Second, these teams are pretty evenly matched. Yankee fans who think the NL team will be a push-over this year, in the style of the hapless 99 Padres, have another thing coming. Indeed, I’d say that Philly is the stronger team at this point, largely because the Yankee offense has been so uneven, especially with runners in scoring position. When the bottom of the line-up hits, and the top of the line-up do their thing, the 09 Yankees are essentially unstoppable. We saw this on display in Game 4 – with all pistons firing, the Angels looked like what they were: a pathetically outmatched team. But there have been real offensive problems, and I don’t just mean Swisher’s performance (though his defense has certainly argued for his continued inclusion in the line-up). The Yankee bats have been iffy at best, which of course can’t be said of the Phillies. NY has been saved by three factors: opponent errors, stellar pitching, and clutch A-Rod. (For just a signal of how A-Rod smacked down Mike Scioscia’s strategy, he was on base five times last night, with two singles and THREE walks, all of which involved Angel pitchers trying to keep the ball the fuck away from his wheelhouse, which itself seems massive at this point. They even walked in a run pitching around A-Rod. Compare games 1 and 2, when Scioscia tried to pitch Rodriguez with impunity, hoping to break his confidence. Bzzzt. Try again next year.) On the other side, of course, is Ryan Howard, who has been tearing up anything in his path since Game 1 of the postseason. Clutch v. clutch. Tight pitching v. tight pitching, and even the Phillies pen didn’t seem all that bad. And Jeter v. Rollins? This should be interesting.

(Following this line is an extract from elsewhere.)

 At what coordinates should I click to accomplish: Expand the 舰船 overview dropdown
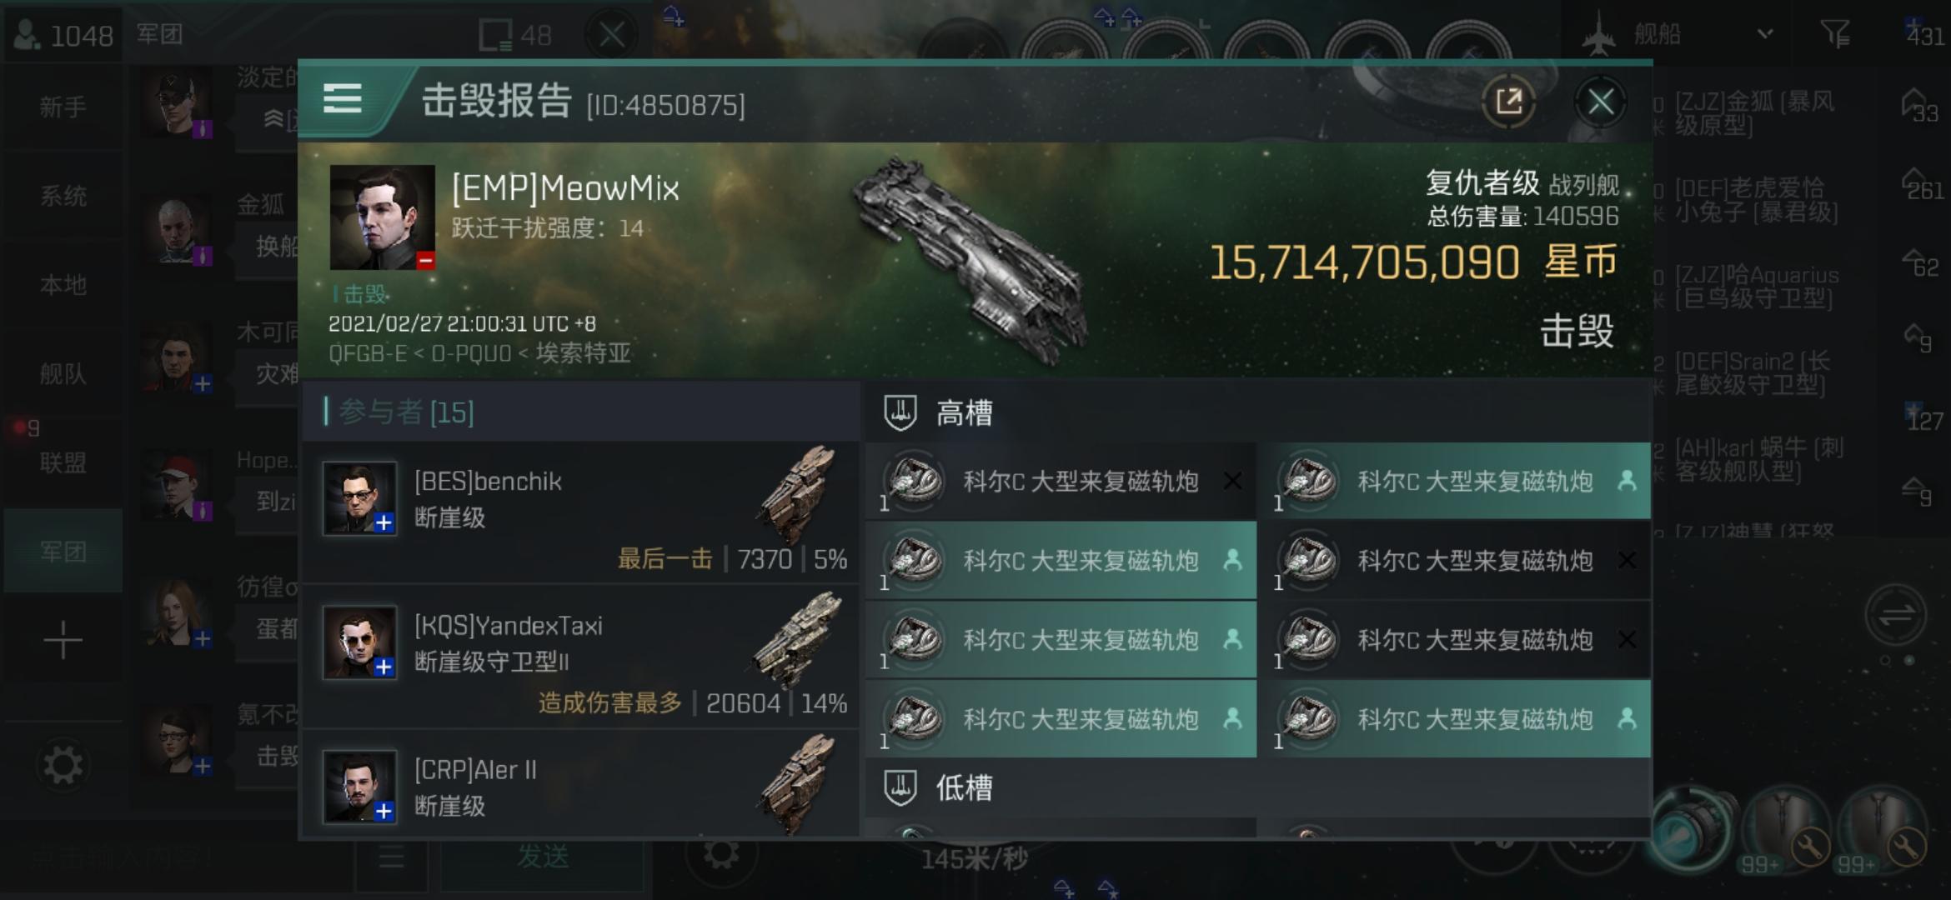coord(1764,34)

Geez, dude, I didn’t know that you had to go through all that (and of course, I’m trying hard to read between the lines) and wish I weren’t so so oblivious all the time.
I appreciate how you situate the question of ethics (which is how I am interpreting your quesiton about the benefit of the doubt) in the context of both trauma and the structure of institutions. Today, emotionally, I still repeatedly return to traumatic moments in my past — long periods of unemployment between 1994-5, then loosing a job in 1996 due questionable circumsances in which I knew I was at fault but not in a way that warranted the action that was taken (an action that was taken against me but not against others who’d done similar or worse things, and everyone involved admitted that the situation was unfair), repeatedly wanting to quit grad. school between 2003-2006 and hating my own dissertation half the time. I remember having a panic attack once in Japan in 1997 just because something happened that reminded me of how I lost my job — just the reminder was enough to make me feel panic even though in actuality I knew I had nothing to feel panic about. Anyway, all of these events go through my mind at least once a week. I even wrote a story about my experiences in 1994-1996 while in the midst of writing my dissertation a decade later. In some ways I think these events make me a better teacher, because I get the “real” that the theory and the literature is about and because I can connect on that level with students. I remember being asked during a job interview what I thought made me a good teacher, and I answered, “my failures.” Also, in some ways it also makes me a more productive person because I always feel this anxiety that what I have now can be taken from me at any moment unless I’m somehow “better” — more engaged, more engaging, more interdisciplinary, etc. — than everyone else.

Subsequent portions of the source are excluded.